Are services well-led?
We found that this practice was providing well-led care in accordance with the relevant regulations.
Background
Chu & Tsao Dental Group-Church Road is located in a residential suburb of Liverpool. It comprises a reception and waiting room, two treatment rooms and patient toilet facilities on the ground floor, and a further waiting room and two treatment rooms on the first floor. Parking is available outside the practice. The practice is accessible to patients with disabilities and limited mobility. Access is possible for wheelchair users. The provider has installed a ramp to facilitate access to the practice.
The practice provides general dental treatment to patients on an NHS or privately funded basis. The opening times are Monday to Friday 9.00am to 5.00pm, and Saturday 9.00am to 1.00pm. The practice is staffed by a principal dentist, a practice manager, six associate dentists, a dental therapist, four dental nurses, two receptionists, and two apprentice dental nurses.

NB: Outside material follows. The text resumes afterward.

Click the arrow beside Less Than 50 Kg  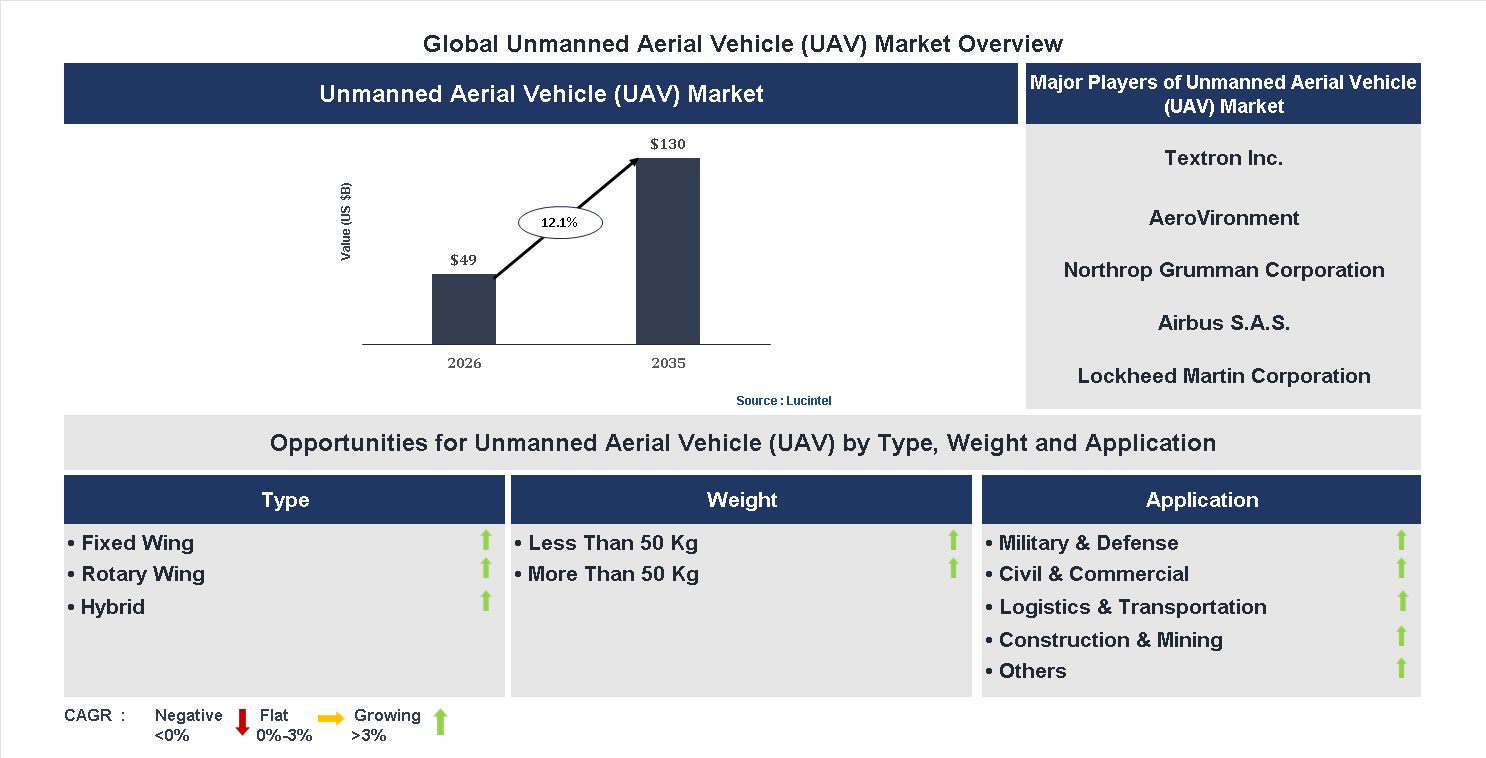tap(953, 541)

The principal dentist is the registered manager. A registered manager is a person who is registered with the Care Quality Commission to manage the service. Like registered providers, they are ‘registered persons’. Registered persons have legal responsibility for meeting the requirements in the Health and Social Care Act 2008 and associated Regulations about how the practice is run.
We received feedback from 49 people during the inspection about the services provided. Patients commented that they found the practice excellent, and that staff were friendly, and caring and went out of their way to fit them in in an emergency. They said the dentists listened to them, that they were always given helpful explanations about dental treatment options, and that dental treatments were excellent. Patients commented that the practice was clean and comfortable. Two patients commented it was in need of a re-furbishment. Two patients mentioned they had experienced long delays to appointments.
Our key findings were:
- Staff had received safeguarding training, and knew the processes to follow to raise concerns.
- There were sufficient numbers of suitably qualified and skilled staff to meet the needs of patients.
- Staff had been trained to deal with medical emergencies, and emergency medicines and equipment were available.
- The premises and equipment were clean and secure.
- Guidelines were in place for decontaminating and sterilising instruments.
- Patients’ needs were assessed, and care and treatment were delivered, in accordance with current standards and guidance.
- Patients received information about their care, proposed treatment, costs, benefits, and risks and were involved in making decisions about it.
- Staff were supported to deliver effective care, and opportunities for training and learning were available.
- Patients were treated with kindness, dignity, and respect, and their confidentiality was maintained.
- The appointment system met the needs of patients, and arrangements were in place for patients to be seen in an emergency.
- Services were planned and delivered to meet the needs of patients.
- The practice gathered and took account of the views of patients.
- Staff were supervised, felt involved, and worked together as a team.
- Governance arrangements were in place for the smooth running of the practice.
- The practice had procedures in place to record, analyse and learn from significant events and incidents but not all incidents were recorded.
There were areas where the provider could make improvements and should:
- Review the practice’s system for the recording of significant events.
- Review the practice’s protocols and procedures for promoting the maintenance of good oral health having due regard to guidelines issued by the Department of Health in ‘Delivering better oral health: an evidence-based toolkit for prevention’.
- Review the protocols and procedures to ensure staff are up to date with their mandatory training and their Continuing Professional Development.
- Review staff awareness of Gillick competency and the Mental Capacity Act 2005 and ensure all staff are aware of their responsibilities in relation to their role.
- Review the complaints procedure to ensure details of alternative organisations to which patients can complain are readily available.